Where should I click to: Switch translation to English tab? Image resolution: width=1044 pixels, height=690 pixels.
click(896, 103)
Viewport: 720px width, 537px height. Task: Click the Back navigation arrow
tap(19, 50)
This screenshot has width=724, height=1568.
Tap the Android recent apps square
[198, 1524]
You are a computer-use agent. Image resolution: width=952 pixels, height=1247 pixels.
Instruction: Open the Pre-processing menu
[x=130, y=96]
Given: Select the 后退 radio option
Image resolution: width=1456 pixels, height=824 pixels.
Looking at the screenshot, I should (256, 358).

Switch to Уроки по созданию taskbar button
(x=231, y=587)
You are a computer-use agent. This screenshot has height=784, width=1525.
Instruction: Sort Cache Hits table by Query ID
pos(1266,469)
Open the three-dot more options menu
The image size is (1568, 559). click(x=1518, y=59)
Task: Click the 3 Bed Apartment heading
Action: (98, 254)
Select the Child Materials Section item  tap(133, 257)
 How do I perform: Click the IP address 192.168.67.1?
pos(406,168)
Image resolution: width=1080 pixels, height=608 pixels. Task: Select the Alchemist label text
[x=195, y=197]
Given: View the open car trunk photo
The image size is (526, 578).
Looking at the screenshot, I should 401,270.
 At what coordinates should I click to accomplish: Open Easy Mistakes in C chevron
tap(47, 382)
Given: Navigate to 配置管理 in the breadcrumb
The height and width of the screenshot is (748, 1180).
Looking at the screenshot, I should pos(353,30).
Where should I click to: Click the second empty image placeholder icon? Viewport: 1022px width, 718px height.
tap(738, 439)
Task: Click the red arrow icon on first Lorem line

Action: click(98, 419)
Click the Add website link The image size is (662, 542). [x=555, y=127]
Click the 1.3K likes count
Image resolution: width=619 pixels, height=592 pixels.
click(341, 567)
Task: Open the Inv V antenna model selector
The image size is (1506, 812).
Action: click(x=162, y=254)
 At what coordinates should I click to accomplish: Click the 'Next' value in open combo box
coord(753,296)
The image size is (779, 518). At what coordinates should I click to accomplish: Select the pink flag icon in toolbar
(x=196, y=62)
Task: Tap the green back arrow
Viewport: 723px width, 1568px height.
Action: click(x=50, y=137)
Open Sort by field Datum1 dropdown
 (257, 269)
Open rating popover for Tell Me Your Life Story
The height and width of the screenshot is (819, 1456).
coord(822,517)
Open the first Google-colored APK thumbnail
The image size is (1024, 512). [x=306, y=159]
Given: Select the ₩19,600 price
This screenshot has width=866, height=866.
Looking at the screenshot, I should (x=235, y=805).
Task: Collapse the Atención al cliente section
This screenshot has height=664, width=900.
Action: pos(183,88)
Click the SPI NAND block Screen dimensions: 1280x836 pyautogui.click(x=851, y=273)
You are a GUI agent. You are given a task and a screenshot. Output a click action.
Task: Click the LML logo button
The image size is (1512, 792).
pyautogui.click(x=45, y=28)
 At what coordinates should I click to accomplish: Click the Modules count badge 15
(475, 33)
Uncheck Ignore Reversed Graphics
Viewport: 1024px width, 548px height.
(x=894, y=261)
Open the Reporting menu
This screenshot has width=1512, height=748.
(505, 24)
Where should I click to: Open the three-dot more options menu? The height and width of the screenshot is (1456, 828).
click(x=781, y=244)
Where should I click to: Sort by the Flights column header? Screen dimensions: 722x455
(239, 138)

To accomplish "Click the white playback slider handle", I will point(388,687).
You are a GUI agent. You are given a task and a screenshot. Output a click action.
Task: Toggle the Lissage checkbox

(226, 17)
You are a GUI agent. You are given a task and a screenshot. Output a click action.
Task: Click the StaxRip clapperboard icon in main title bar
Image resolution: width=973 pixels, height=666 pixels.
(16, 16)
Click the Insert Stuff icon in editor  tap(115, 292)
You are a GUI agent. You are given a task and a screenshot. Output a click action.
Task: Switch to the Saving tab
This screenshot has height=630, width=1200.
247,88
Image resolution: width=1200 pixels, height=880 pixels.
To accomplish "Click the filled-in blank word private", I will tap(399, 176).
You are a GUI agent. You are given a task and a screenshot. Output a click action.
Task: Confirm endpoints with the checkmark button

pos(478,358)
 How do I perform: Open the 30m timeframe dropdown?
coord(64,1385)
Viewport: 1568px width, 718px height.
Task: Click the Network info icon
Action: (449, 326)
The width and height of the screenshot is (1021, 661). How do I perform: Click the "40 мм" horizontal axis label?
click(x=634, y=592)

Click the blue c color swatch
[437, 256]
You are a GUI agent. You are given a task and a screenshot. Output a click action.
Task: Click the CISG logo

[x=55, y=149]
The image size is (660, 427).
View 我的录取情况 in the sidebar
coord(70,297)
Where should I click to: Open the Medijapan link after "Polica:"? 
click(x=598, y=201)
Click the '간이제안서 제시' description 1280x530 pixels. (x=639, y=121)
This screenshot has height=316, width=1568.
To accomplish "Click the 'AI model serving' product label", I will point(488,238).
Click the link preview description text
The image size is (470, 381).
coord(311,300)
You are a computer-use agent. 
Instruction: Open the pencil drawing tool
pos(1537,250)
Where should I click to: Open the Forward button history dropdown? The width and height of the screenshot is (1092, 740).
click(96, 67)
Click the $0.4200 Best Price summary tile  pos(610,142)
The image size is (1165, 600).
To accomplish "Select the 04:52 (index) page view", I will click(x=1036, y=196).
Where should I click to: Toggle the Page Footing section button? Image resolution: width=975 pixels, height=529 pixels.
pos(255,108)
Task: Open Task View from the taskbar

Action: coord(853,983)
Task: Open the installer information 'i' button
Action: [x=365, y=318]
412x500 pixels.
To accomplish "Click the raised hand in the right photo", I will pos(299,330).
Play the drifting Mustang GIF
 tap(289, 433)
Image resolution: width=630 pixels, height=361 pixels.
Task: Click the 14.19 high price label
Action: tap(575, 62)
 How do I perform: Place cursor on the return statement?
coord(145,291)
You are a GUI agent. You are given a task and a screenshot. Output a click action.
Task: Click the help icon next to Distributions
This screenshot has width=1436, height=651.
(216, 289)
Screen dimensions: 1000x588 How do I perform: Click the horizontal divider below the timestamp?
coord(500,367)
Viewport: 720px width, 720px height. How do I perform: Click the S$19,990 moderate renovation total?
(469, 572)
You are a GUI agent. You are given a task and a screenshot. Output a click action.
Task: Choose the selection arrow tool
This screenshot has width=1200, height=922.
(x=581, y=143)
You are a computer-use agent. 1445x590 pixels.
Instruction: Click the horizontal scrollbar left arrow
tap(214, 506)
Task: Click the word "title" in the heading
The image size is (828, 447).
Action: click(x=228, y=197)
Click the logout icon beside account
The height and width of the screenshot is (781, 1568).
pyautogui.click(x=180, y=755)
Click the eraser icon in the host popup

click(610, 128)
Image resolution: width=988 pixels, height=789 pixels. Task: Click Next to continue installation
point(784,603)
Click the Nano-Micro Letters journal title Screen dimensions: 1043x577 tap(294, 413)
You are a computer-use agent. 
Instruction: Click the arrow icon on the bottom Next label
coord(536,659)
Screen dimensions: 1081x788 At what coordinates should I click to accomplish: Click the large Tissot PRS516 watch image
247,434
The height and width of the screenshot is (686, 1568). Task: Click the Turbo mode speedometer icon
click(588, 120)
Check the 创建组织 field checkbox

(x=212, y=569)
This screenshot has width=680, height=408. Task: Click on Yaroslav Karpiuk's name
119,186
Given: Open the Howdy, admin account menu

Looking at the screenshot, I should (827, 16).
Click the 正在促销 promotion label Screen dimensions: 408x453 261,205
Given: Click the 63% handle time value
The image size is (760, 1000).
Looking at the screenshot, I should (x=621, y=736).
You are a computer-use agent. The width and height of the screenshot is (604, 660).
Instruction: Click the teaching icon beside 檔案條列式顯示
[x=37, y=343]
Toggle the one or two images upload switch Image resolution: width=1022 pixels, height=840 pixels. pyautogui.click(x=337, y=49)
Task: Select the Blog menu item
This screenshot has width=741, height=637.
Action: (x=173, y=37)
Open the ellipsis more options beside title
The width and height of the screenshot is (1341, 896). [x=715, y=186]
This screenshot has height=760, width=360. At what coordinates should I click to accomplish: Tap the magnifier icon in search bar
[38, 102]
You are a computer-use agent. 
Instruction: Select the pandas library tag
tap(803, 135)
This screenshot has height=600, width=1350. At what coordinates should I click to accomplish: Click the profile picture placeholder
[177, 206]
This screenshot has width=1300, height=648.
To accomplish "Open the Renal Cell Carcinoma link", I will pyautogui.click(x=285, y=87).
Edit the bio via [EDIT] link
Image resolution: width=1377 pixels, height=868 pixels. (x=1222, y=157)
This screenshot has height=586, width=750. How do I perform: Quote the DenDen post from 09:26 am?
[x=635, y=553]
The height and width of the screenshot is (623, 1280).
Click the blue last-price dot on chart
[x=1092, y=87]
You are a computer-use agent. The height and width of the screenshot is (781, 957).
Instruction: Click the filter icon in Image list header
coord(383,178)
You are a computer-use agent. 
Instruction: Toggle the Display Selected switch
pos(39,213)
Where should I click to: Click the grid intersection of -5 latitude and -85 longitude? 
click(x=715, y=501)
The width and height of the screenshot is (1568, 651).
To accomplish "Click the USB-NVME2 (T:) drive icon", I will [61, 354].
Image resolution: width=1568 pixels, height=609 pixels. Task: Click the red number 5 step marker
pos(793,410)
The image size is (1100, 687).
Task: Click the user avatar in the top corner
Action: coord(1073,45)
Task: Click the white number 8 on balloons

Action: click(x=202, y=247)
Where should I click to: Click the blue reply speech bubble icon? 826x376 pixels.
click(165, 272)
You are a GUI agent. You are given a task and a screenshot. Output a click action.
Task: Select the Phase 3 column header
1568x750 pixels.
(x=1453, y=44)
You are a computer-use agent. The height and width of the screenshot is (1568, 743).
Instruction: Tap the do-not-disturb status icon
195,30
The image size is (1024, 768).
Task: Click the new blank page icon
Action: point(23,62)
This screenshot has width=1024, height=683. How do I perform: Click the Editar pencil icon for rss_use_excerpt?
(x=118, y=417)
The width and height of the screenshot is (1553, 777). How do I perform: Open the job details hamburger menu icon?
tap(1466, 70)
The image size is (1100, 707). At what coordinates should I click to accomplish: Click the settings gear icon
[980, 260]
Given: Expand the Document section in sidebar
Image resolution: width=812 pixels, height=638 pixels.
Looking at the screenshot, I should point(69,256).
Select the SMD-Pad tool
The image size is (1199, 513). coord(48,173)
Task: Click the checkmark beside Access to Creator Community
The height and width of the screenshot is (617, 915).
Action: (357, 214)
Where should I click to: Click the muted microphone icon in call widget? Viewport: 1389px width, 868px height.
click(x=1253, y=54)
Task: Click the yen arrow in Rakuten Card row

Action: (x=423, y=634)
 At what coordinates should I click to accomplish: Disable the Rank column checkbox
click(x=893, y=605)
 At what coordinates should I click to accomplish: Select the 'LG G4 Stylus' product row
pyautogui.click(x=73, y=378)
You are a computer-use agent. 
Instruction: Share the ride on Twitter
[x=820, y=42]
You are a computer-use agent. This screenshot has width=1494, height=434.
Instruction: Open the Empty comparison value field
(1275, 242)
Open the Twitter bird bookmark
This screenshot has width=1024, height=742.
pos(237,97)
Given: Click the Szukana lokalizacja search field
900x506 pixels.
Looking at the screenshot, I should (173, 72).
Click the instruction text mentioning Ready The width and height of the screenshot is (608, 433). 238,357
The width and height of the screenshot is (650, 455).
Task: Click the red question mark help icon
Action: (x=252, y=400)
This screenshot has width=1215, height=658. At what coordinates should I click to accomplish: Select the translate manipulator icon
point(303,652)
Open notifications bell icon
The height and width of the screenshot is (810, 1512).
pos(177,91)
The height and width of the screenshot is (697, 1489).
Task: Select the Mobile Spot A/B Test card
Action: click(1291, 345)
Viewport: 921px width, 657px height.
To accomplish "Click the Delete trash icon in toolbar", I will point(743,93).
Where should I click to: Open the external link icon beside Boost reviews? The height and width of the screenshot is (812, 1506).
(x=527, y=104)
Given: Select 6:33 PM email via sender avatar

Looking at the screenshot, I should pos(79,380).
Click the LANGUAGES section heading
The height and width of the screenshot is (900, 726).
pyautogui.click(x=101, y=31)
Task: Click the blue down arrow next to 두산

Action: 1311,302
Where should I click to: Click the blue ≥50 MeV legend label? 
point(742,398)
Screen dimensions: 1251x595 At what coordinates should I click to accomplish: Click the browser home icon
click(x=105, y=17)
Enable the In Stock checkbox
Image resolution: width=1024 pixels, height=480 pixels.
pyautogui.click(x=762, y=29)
******
* How to complete this task
What lines above hold the word "model"? List them all.

* Answer section
Task: Open the Inv V antenna model selector
To accomplish "Click the 'AI model serving' product label", I will point(488,238).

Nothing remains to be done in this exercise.